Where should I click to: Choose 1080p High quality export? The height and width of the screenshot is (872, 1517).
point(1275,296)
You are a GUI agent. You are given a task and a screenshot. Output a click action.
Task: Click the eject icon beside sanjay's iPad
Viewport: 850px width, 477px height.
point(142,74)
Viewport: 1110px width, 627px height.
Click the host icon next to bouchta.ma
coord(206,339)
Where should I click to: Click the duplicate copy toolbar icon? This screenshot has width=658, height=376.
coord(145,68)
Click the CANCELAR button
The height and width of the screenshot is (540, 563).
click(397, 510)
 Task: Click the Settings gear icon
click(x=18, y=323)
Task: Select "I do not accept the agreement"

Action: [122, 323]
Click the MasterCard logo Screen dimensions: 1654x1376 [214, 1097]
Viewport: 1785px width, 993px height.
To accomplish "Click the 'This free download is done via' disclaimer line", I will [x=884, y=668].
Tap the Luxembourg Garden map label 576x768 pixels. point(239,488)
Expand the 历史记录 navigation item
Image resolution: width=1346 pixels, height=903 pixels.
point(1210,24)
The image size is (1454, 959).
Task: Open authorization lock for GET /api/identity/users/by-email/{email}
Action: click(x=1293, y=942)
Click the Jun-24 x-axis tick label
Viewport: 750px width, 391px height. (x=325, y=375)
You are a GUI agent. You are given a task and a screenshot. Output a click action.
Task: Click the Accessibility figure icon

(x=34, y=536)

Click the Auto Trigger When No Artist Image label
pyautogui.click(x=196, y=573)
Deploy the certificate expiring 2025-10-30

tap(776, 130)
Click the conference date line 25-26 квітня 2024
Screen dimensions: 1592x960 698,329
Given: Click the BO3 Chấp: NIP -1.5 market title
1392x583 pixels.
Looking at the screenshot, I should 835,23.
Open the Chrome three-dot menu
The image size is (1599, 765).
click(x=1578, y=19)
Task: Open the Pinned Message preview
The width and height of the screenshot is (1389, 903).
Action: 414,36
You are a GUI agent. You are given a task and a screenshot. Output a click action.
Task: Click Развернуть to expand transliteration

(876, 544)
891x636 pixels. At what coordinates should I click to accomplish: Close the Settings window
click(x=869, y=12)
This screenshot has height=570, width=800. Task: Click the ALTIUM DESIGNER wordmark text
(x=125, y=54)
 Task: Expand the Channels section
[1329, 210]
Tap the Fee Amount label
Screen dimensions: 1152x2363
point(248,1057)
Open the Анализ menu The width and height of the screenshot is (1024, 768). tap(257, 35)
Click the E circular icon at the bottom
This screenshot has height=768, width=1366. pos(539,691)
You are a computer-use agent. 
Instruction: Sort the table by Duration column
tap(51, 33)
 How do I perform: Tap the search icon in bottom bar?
+++++
> Aim of the exercise:
What is needed is an exact retyping of every line from the one containing "Open the Chrome three-dot menu" through the final line of the entries, and only those lines.

> Answer to this task:
Open the Chrome three-dot menu
The image size is (1599, 765).
click(x=1578, y=19)
Task: Open the Pinned Message preview
The width and height of the screenshot is (1389, 903).
Action: 414,36
You are a GUI agent. You are given a task and a screenshot. Output a click action.
Task: Click Развернуть to expand transliteration

(876, 544)
891x636 pixels. At what coordinates should I click to accomplish: Close the Settings window
click(x=869, y=12)
This screenshot has height=570, width=800. Task: Click the ALTIUM DESIGNER wordmark text
(x=125, y=54)
 Task: Expand the Channels section
[1329, 210]
Tap the Fee Amount label
Screen dimensions: 1152x2363
point(248,1057)
Open the Анализ menu The width and height of the screenshot is (1024, 768). tap(257, 35)
Click the E circular icon at the bottom
This screenshot has height=768, width=1366. pos(539,691)
You are a computer-use agent. 
Instruction: Sort the table by Duration column
tap(51, 33)
 How do I perform: Tap the search icon in bottom bar?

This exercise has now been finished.